____ Input records
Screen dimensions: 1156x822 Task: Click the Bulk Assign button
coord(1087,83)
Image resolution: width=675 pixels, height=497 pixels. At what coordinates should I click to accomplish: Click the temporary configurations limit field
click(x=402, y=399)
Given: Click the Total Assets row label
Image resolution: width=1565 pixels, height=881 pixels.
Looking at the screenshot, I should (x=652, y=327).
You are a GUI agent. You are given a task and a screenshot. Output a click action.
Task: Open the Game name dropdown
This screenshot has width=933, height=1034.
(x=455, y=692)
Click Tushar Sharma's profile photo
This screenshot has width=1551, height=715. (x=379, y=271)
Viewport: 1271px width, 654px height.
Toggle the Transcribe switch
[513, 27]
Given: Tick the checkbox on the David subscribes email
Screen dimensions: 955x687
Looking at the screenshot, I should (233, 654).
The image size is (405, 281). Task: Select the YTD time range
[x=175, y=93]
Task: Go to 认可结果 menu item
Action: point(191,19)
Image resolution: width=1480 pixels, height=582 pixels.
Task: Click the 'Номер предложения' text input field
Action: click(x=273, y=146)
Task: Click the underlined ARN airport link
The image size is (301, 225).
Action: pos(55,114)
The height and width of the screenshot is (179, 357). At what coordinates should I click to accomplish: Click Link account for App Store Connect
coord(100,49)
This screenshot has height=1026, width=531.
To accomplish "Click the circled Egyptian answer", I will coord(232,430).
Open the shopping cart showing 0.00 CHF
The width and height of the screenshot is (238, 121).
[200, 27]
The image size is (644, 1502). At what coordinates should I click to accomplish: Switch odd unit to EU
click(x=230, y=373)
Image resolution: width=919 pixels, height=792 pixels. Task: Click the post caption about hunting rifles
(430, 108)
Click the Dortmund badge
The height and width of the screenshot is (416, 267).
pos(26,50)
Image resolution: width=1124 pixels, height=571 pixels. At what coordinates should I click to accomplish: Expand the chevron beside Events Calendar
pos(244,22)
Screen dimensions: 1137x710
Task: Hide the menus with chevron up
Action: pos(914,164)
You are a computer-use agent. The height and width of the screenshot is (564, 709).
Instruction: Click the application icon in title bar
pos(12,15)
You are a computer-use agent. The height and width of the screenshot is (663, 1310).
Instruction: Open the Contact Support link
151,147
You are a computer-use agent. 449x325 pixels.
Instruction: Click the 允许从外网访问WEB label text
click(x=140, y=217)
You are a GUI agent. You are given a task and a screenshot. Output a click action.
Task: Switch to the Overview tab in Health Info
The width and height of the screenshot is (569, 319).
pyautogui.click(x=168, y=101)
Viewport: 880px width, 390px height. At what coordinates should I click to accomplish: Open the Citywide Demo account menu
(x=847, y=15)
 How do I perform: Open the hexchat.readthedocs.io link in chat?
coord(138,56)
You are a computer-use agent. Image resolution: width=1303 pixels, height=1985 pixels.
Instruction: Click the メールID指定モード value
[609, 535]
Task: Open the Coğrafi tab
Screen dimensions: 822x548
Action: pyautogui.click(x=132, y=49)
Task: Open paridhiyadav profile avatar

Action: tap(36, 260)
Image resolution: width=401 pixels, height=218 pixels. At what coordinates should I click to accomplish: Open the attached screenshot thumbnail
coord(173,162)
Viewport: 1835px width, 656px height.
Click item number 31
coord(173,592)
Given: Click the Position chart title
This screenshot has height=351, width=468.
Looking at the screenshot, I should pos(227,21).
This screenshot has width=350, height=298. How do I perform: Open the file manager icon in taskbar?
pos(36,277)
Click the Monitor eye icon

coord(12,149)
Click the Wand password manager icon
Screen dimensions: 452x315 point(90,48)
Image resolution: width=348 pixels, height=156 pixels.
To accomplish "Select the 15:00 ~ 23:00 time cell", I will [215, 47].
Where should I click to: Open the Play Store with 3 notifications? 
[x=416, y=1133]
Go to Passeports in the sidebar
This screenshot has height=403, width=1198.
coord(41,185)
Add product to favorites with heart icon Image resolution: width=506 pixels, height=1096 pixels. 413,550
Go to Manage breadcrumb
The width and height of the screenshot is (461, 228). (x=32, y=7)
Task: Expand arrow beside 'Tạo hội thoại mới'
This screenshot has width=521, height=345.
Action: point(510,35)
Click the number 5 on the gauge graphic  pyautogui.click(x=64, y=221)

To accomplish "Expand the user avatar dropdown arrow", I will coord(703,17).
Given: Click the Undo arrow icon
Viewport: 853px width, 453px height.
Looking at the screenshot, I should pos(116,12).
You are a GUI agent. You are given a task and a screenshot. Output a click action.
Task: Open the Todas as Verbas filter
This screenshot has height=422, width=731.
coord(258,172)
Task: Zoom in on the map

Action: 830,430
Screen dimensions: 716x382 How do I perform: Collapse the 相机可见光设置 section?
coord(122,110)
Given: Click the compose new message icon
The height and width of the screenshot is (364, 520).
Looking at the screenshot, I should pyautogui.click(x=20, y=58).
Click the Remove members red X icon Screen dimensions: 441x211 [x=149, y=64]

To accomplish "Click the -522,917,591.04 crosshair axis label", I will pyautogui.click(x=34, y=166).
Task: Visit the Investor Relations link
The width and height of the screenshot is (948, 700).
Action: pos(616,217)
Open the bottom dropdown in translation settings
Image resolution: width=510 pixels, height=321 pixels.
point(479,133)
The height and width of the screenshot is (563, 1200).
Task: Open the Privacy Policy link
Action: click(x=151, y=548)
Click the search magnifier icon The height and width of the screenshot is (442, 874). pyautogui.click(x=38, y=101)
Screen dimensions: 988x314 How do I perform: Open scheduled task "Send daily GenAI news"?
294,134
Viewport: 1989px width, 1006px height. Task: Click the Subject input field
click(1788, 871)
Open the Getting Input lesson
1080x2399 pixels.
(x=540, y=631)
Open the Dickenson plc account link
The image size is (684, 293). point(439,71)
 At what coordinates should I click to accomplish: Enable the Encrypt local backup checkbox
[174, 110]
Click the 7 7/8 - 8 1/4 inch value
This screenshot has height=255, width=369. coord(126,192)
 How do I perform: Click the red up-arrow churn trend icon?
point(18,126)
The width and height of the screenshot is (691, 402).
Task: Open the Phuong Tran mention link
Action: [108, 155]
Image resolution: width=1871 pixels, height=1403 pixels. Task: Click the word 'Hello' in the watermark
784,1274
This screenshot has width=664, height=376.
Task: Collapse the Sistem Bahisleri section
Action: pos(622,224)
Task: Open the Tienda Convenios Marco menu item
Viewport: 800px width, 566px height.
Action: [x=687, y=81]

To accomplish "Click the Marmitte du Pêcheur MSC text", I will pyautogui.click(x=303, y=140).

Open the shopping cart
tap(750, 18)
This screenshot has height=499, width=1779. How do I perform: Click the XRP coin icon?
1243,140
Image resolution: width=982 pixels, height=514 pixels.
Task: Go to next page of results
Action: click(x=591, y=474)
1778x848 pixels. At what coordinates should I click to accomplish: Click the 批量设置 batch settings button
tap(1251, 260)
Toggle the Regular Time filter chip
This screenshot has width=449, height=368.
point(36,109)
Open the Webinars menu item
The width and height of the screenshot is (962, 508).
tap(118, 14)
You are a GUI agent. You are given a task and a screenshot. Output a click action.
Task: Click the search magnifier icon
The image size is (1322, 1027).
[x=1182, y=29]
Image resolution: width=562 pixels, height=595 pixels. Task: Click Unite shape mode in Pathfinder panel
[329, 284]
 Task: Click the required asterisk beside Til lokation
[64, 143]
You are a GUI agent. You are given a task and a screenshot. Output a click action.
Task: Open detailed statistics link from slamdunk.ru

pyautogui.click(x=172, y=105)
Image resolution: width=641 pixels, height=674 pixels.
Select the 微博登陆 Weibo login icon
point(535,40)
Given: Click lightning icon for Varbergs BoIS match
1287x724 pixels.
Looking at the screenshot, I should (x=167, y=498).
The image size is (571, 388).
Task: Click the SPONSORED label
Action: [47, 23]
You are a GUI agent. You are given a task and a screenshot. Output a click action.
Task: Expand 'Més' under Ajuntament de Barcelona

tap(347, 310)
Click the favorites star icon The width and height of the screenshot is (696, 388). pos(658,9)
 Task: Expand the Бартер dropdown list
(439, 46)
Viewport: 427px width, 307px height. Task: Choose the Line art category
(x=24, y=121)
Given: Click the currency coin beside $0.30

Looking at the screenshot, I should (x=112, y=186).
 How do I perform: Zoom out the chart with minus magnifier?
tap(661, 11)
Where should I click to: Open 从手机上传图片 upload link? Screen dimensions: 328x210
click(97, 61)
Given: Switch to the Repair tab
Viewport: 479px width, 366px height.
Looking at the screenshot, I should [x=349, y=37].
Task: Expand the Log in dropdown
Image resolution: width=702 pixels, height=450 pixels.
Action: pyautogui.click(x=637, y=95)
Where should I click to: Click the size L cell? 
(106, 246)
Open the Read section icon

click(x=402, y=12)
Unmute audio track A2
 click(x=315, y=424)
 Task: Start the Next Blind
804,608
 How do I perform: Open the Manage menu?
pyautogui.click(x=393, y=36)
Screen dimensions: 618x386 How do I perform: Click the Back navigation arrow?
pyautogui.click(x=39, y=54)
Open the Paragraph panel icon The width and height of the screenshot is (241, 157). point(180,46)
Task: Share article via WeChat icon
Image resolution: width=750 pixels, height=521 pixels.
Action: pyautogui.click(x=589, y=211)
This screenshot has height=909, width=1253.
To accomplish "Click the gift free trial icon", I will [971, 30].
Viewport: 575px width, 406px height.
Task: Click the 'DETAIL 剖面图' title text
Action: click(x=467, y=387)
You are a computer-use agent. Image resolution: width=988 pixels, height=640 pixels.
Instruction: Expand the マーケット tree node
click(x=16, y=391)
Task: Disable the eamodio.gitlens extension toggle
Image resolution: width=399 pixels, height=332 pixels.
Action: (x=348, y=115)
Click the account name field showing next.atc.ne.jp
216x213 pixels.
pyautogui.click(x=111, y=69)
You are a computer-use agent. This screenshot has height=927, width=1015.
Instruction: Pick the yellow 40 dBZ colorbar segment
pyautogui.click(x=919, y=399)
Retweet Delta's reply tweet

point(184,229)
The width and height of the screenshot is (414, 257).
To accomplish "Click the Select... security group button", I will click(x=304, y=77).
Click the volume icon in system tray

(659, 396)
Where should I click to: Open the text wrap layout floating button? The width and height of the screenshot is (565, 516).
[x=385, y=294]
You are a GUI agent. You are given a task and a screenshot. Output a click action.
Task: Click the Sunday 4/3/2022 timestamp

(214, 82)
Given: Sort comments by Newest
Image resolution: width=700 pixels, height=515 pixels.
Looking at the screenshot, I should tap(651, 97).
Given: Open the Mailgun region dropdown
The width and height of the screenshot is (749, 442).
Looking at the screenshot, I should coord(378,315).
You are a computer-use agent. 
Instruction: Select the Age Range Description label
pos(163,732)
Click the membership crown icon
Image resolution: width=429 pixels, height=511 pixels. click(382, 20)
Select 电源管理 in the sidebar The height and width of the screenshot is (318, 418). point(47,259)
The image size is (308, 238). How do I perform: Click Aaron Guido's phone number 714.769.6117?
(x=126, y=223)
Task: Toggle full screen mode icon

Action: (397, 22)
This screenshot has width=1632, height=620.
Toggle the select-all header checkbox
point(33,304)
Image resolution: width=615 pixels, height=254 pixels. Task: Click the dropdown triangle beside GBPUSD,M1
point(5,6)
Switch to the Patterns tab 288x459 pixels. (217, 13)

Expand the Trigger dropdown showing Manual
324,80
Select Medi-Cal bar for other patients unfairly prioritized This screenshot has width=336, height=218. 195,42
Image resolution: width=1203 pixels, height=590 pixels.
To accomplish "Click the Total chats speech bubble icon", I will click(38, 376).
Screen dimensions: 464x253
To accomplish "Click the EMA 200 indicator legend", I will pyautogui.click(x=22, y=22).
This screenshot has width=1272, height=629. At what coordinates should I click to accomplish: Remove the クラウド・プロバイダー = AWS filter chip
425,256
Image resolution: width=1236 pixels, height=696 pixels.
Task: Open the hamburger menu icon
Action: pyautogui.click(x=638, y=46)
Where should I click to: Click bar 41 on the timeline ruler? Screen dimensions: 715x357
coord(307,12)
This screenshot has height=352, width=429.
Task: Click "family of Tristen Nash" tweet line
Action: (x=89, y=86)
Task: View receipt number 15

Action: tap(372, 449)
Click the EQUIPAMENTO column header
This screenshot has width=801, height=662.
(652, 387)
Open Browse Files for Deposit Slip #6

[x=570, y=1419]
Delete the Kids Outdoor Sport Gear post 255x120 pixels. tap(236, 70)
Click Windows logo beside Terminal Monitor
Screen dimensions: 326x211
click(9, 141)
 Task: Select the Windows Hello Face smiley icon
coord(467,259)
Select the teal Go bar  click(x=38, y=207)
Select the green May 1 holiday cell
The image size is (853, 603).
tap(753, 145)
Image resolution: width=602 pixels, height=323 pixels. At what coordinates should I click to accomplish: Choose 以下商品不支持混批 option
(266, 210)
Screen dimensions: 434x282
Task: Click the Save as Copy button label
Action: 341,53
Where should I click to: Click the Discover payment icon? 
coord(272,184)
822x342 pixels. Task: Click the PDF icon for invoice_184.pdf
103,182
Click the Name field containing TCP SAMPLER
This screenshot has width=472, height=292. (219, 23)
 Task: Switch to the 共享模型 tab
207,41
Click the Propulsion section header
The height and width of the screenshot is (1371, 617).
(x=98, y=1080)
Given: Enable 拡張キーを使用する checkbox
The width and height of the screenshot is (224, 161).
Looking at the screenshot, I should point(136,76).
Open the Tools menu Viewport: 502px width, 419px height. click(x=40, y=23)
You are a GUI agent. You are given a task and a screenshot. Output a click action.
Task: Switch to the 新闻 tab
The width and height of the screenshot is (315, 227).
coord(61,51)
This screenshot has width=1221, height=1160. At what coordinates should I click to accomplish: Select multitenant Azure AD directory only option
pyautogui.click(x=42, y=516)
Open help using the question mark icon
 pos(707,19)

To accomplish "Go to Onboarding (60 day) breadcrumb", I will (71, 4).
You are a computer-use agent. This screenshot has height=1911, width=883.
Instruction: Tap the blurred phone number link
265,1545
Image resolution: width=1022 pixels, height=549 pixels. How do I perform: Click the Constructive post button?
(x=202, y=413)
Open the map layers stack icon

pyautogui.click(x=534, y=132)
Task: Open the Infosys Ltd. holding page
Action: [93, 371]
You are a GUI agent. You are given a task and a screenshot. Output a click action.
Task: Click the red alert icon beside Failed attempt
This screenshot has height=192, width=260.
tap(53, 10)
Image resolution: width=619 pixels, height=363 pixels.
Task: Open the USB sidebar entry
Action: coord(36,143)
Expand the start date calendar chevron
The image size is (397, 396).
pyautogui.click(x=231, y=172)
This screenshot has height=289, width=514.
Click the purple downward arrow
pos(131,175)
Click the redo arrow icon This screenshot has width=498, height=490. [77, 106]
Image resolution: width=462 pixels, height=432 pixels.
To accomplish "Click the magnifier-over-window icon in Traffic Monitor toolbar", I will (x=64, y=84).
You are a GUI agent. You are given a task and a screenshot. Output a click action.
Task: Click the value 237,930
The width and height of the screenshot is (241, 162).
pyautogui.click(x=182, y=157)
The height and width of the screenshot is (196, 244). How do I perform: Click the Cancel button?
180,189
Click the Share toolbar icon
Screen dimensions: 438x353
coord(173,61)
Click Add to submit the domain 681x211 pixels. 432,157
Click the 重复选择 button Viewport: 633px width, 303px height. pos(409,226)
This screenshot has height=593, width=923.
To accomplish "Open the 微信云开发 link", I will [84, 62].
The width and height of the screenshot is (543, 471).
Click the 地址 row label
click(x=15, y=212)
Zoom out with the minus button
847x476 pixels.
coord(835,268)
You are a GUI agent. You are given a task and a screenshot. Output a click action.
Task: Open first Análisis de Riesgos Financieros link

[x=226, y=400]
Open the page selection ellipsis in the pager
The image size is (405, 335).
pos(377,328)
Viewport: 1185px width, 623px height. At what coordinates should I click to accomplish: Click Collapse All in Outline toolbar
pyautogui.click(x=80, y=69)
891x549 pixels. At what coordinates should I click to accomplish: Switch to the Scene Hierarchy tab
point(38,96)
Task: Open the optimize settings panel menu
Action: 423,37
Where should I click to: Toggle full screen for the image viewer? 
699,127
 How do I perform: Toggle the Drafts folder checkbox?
________
## Aim of the task
All lines above that contain the word "search" are to be copied.

## Exercise answer
Click the search magnifier icon The height and width of the screenshot is (442, 874). pyautogui.click(x=38, y=101)
Task: Click the search magnifier icon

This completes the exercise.